**MATERIAL SHOWN**
--*--
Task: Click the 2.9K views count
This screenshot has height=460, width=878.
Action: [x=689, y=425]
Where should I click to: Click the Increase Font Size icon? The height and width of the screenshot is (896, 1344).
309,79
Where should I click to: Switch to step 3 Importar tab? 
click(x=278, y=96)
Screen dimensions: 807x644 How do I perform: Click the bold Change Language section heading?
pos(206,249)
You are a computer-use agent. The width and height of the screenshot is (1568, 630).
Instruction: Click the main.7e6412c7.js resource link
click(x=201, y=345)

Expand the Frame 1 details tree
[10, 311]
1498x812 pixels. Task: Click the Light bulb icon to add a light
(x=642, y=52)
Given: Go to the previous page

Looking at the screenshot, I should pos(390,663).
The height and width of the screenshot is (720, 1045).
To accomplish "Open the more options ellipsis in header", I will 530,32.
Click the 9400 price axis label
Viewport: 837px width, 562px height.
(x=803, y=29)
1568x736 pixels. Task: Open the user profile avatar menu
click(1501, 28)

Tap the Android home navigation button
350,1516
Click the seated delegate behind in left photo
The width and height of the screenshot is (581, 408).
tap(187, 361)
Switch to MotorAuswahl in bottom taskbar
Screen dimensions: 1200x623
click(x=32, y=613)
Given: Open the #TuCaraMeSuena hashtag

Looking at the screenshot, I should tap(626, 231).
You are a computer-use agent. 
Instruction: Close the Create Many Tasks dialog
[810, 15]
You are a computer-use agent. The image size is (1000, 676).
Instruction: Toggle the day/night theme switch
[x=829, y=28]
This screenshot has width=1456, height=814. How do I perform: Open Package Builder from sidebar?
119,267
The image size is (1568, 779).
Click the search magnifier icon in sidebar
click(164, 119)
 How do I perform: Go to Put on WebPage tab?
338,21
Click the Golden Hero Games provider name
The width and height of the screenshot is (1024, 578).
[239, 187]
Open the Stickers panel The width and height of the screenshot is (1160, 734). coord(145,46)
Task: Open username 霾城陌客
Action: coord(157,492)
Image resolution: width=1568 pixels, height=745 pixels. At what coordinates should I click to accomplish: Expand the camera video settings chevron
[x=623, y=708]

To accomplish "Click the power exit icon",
--*--
**EXERCISE**
Find the line that contains "The width and height of the screenshot is (1024, 578)." in the listing above. Retype it and every line after it up to the last, exactly, and nothing else.

**RESPONSE BELOW**
The width and height of the screenshot is (1024, 578).
[239, 187]
Open the Stickers panel The width and height of the screenshot is (1160, 734). coord(145,46)
Task: Open username 霾城陌客
Action: coord(157,492)
Image resolution: width=1568 pixels, height=745 pixels. At what coordinates should I click to accomplish: Expand the camera video settings chevron
[x=623, y=708]

To accomplish "Click the power exit icon",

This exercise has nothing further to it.